温酒早就没了耐心,冷着眉眼说:“妈,你如果要执意袒护他的话,等我找到了人,他会死的更惨。”
“酒酒!”
殷蔚箐慌张地看了眼在场的邵其修。
对于她而言,是外人。
所以,与女儿的谈话,并不想让这个男人听到。
邵其修配合的站起来,从裤袋拿出一根烟说:“我去门口抽根烟。”
等客厅已经没了派人,连司机都跑出去,温酒在沙发一靠,漂亮的脸蛋没半点笑容:“可以说了?”
殷蔚箐逐渐咬住下唇,颜色发白。
“孙煦手上已经没有威胁你的筹码了……字面上的意思你吗?为什么还要跟他纠缠不清?”
温酒此时此刻连那声妈都不想叫了,完全搞不懂殷蔚箐是要搞什么。
面对她的指责,殷蔚箐凄凄的笑:“你看,你对妈妈好不耐烦,孙煦就不会,他会用他全部的时间来陪妈妈,听妈妈说话。”
“他只是想要钱。”
“……要钱不好吗?”
殷蔚箐反问,很是执拗:“起码孙煦会想要我的钱,让我知道自己还是有用处……而酒酒,你却把妈妈当成了一个负担累赘,每天都想着摆脱妈妈,和外面的男人在一起。”
温酒连笑容都没了,纤长的睫,隐着很复杂的情绪。
殷蔚箐眼角余光瞥见的一清二楚,越说声音越尖:“你看看,我只有跟孙煦扯上关系的时候,你才会主动来找妈妈。”
温酒猛地抬起眼眸,似乎在一秒钟就反应过来。
她声音也谈不上是很轻,还是很重:“所以你故意把孙煦保释出来?”
殷蔚箐没有否认。
不过她没料到温酒会这么快,带着邵其修找来,一切还没来得及部署。
温酒变了脸色,得知直接母亲竟然是这种心思后,直接站起来要往外走。
“酒酒!”
殷蔚箐喊着她,声音顿了顿:“你只要跟徐卿寒分手,妈妈跟你保证,以后再也不跟孙煦见面了,好不好?”

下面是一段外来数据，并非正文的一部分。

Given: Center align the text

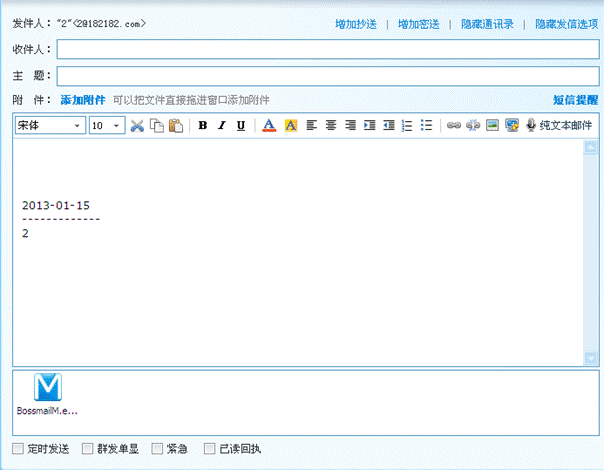Looking at the screenshot, I should tap(330, 126).
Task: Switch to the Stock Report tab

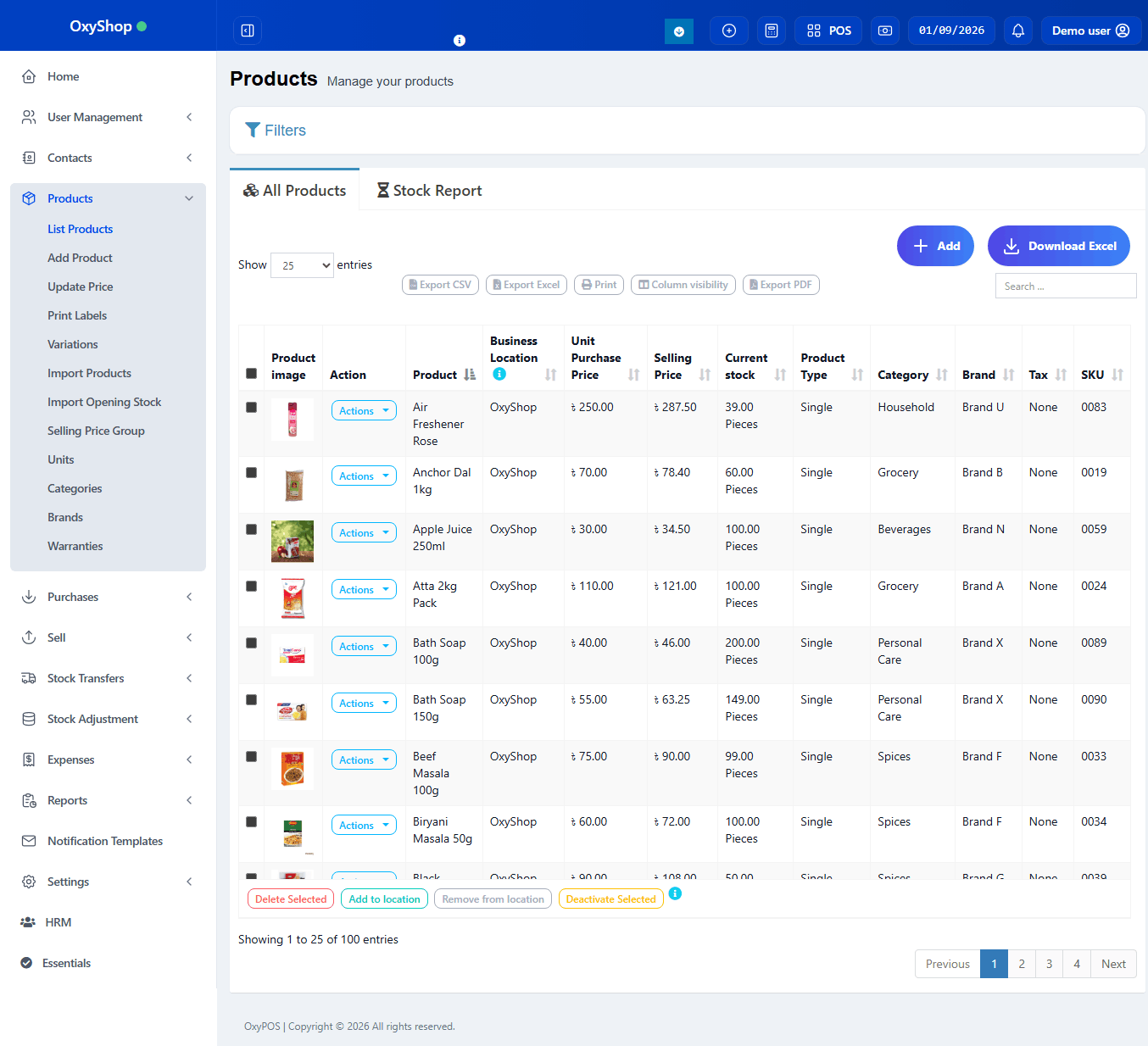Action: point(429,191)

温酒身体僵着站在原地,转过来时,没什么表情看着她:“当年你不承认是借着公司债务把我留在国内,事情已经过去……我也不追究了,但是我很讨厌有人一而再这样把我当傻子玩弄。”
殷蔚箐刚才那一两句话,坦露着自己心思。
温酒就立马联想到了,恐怕当初她是故意在贺梨面前演戏故意说出一些话,伺机而动等着她入套,部署了这么多事,就是为了逼她分手。
温酒语声轻缓,听着比方才更冷:“妈,你就这么想让我和徐卿寒分手吗?”
她问着殷蔚箐,勾唇吐字道:“你放心,我不会分的……今晚回去我就跟他要个孩子,这样奶奶哪怕不同意这门亲事,我也能直接来一个奉子成婚。”